Albert W. Linton, for defendant.
This action, tried before the court, a jury being waived, was brought to recover a balance alleged to be due to the plaintiff for commissions upon the sale of certain real property belonging to the defendant corporation, under the provisions of an agreement in writing between them, bearing date March 7, 1907.
By the terms of this agreement, plaintiff was constituted the sole selling agent of the defendant in respect of a tract of land divided into a large number of lots, situate at Bellport, L.I., and it was stipulated that the plaintiff should receive, for commission and compensation, thirty per centum of the purchase price of vacant or unimproved land, and five per centum of the purchase price of improved real estate, such price to be set and fixed by the defendant corporation, and that the plaintiff should be entitled to such commission or compensation whether the lots were actually sold by him or by any other person. The contract contained the further provision that the plaintiff should not incur any indebtedness for which the defendant should be held responsible, but the defendant agreed to provide for advertising sales, railroad excursions, and other methods of bringing the property to the attention of the public. The plaintiff further stipulated that he would hire and pay his agents employed to effect sales, and the defendant should not be liable in any way to such agents; that, as soon as he should receive money out of sales, he would turn the same over to the defendant, and should not incur any debt or obligation for which the company would be liable. He further agreed that he would by October 1, 1907, sell at least $10,000 worth of the property referred to, and the company agreed that, in case he should accomplish this result, then the contract would be extended for the further term of two years unless all of the lots should have been previously sold; if, however, he should not, prior to the date first mentioned, have succeeded in effecting sales to the amount mentioned, then the company had the option of terminating the contract.

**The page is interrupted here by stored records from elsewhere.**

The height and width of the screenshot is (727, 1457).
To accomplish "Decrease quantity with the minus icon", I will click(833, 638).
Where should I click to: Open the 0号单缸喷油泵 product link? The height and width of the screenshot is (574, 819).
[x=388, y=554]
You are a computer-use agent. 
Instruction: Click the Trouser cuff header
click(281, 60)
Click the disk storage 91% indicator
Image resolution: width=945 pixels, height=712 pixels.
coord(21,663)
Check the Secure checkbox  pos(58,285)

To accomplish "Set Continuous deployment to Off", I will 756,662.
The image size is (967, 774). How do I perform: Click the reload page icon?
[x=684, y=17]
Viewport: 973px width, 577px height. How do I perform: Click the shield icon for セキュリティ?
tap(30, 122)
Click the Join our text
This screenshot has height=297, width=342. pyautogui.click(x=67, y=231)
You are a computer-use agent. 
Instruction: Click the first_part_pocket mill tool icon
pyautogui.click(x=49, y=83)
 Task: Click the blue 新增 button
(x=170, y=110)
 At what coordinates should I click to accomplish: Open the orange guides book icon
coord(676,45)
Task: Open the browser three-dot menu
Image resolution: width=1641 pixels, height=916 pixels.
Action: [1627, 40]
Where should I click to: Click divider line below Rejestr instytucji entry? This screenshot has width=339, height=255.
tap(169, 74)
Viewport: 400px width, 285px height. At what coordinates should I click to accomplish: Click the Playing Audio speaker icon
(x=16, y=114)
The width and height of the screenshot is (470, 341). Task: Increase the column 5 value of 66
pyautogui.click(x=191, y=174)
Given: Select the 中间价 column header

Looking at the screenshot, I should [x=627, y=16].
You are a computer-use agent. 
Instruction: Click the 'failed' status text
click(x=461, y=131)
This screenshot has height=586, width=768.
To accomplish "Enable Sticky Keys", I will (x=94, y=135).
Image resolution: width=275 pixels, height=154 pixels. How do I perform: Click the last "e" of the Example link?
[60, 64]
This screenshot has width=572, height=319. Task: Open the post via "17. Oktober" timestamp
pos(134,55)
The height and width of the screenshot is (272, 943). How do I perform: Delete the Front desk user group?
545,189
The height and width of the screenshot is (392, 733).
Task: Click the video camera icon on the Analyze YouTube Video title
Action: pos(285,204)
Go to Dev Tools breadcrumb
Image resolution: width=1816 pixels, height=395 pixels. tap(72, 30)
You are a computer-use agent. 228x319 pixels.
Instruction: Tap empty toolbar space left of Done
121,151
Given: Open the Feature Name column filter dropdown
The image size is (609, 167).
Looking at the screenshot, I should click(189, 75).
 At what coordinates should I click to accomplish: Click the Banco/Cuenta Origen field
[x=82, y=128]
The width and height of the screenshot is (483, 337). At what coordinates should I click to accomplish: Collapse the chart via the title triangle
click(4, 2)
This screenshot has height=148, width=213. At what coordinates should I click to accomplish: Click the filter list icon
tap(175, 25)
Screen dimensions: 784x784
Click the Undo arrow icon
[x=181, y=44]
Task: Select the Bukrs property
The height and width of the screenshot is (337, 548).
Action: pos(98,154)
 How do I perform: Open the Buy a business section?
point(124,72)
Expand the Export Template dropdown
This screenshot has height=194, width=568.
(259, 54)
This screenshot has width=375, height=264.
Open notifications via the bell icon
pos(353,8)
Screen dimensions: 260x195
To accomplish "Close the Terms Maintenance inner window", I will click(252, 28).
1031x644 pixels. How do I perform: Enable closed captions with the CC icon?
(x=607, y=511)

It was conceded upon the trial that the plaintiff had effected sales to the required amount prior to October 1, 1907, thus entitling him to the stipulated extension of two years. It was also shown by the testimony that all the land sold was unimproved property upon which as above noted, the agreed commission was to be thirty per centum. It further appeared in evidence that the method of transacting business under this contract was for the plaintiff, after having secured a deposit from intending purchasers, to take or send them to the office of the defendant where a written contract in the form shown by defendant's exhibit 2 was prepared, and this contract was either signed in duplicate at the office by the purchaser, or given to the plaintiff to obtain the signature thereon, returning one copy to the defendant, and allowing the purchaser to retain the other copy.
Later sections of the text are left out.